Former President Donald Trump has spent a lifetime getting away with things. Rich and willing to use an army of lawyers to defend his abuses and bully people he has wronged into submission, Trump is a prime example of the inequities in our justice system.
But that could all be changing, thanks to two courageous Black women who are not intimidated by his insults and public bullying.
One of them is New York Attorney General Letitia “Tish” James. She has been leading an investigation into a “staggering” amount of financial fraud she charges that Trump has committed over the years.
After trying everything he could to avoid it, Trump appeared in her office in August to answer questions. But the only question he answered was about his name. For every other question—more than 400 other times—he invoked his right under the Constitution’s Fifth Amendment to avoid incriminating himself.
In September, after interviewing dozens of people and reviewing millions of pages of documents, James’s office filed a lawsuit against Trump and his three adult children who have been in business with him—Ivanka, Don Jr., and Eric. The suit asks them to forfeit $250 million in ill-gotten gains and seeks to prevent them from doing business in New York for the immediate future. She told a reporter that the lawsuit shows how Trump repeatedly lied about the value of his properties “to unjustly enrich himself and to cheat the system, thereby cheating all of us.”
Trump responded in his typical fashion. He called James a “racist.” He called her investigation “the greatest witch hunt in the history of the country.”
Now, anyone who has followed Trump’s interactions with Black women who call him on his…stuff…knows that this is part of a pattern with Black women who see through him and aren’t afraid to speak truth.
Trump’s disgusting record of insulting and smearing activists like Stacey Abrams, public officials like Vice President Kamala Harris, Rep. Maxine Waters and Washington, D.C. Mayor Muriel Bowser—and journalists like April Ryan, Abby Phillips, and Yamiche Alcindor—was recently reviewed by Kaly Holloway for The Daily Beast, which said that James’s lawsuit “is bringing the ex-president’s racism and sexism back into the spotlight.”
James is not the only fearless Black woman seeking to hold Trump accountable. In Georgia, Fulton County District Attorney Fani Willis is conducting a criminal investigation of Team Trump’s efforts to overturn the results of the presidential election in Georgia.
Remember that phone call a few days before the attack on the Capitol? Trump was desperately trying to overturn his defeat by Joe Biden. Trump, his chief of staff Mark Meadows, and a bunch of Trump attorneys got on the phone with Georgia Secretary of State Brad Raffensperger. Trump demanded that Raffensperger “find” him enough votes to flip the election to him.
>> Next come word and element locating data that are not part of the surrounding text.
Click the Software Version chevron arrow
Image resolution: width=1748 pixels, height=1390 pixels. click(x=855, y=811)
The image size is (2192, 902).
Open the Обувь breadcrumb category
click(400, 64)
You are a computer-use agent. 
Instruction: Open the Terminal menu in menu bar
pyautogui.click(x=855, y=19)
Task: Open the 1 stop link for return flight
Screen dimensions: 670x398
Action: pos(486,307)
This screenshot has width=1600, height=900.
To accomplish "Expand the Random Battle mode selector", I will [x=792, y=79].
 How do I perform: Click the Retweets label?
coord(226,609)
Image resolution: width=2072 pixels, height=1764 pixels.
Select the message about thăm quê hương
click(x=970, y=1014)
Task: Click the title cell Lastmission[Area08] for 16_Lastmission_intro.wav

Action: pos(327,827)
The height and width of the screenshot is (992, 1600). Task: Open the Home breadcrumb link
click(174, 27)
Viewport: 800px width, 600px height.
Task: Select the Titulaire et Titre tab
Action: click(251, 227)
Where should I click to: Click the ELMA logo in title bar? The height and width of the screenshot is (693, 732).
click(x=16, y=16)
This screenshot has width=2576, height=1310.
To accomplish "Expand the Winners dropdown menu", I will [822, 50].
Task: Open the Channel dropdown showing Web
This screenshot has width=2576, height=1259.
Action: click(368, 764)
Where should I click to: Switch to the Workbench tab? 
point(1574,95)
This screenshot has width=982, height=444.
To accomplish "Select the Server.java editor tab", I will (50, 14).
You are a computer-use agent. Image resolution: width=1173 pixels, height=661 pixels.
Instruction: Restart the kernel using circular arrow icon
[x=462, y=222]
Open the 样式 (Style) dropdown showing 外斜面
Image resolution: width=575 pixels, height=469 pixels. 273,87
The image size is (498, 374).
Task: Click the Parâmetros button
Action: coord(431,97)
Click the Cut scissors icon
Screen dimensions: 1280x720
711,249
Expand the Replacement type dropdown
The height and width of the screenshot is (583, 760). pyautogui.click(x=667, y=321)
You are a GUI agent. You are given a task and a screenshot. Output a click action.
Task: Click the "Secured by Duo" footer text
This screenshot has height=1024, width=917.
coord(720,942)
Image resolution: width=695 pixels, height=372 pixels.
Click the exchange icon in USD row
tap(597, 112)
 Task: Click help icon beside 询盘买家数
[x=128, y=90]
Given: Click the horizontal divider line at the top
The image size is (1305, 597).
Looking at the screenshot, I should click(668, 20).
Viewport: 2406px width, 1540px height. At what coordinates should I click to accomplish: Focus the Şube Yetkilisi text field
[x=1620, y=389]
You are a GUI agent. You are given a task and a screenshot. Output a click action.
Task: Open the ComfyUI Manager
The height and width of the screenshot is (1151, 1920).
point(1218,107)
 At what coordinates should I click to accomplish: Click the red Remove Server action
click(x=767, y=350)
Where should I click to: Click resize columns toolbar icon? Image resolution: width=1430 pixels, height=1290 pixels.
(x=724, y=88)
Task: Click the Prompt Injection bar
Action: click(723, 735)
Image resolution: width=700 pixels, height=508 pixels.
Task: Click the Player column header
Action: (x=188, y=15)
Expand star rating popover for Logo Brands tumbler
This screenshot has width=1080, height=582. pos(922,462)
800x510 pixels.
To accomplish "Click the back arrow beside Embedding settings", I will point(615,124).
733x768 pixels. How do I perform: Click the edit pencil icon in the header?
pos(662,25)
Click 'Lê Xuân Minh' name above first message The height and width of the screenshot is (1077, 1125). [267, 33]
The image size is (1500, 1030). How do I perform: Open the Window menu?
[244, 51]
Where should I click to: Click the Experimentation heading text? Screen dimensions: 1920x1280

Unethical? Definitely. Illegal? Very likely.
It’s against the law in Georgia to solicit election fraud. And that phone call was just part of the Trump team’s efforts, which included the creation of a fake set of pro-Trump electors. Trump’s efforts in Georgia included false charges of election fraud against two Black women election workers. When Trump and his allies repeated those smears, the women’s lives were disrupted by threats and harassment. According to news reports, Willis’s investigation could lead to a multi-defendant racketeering case.
Trump, predictably, has called the Georgia investigation a “witch hunt.” But Willis has taken on murderers and drug gangs, and she is not afraid of Trump or his insults.
Trump’s record in business and politics suggests that the truth means nothing to him. He acts as if he believes the law does not apply to him. He acts as if his wealth and power and lawyers will continue to let him get away with anything.
It is important that we as Americans affirm the principle that no person—even the country’s most powerful person—is above the law.
There is good news on that front. There are multiple investigations into Trump’s wrongdoing. I am grateful for the work being done by Tish James and Fani Willis, by the House select committee investigating Jan. 6, by staff at the U.S. Department of Justice, and by journalists who are willing to dig for the truth.
Truth is the first step toward accountability, accountability that in Trump’s case is long overdue.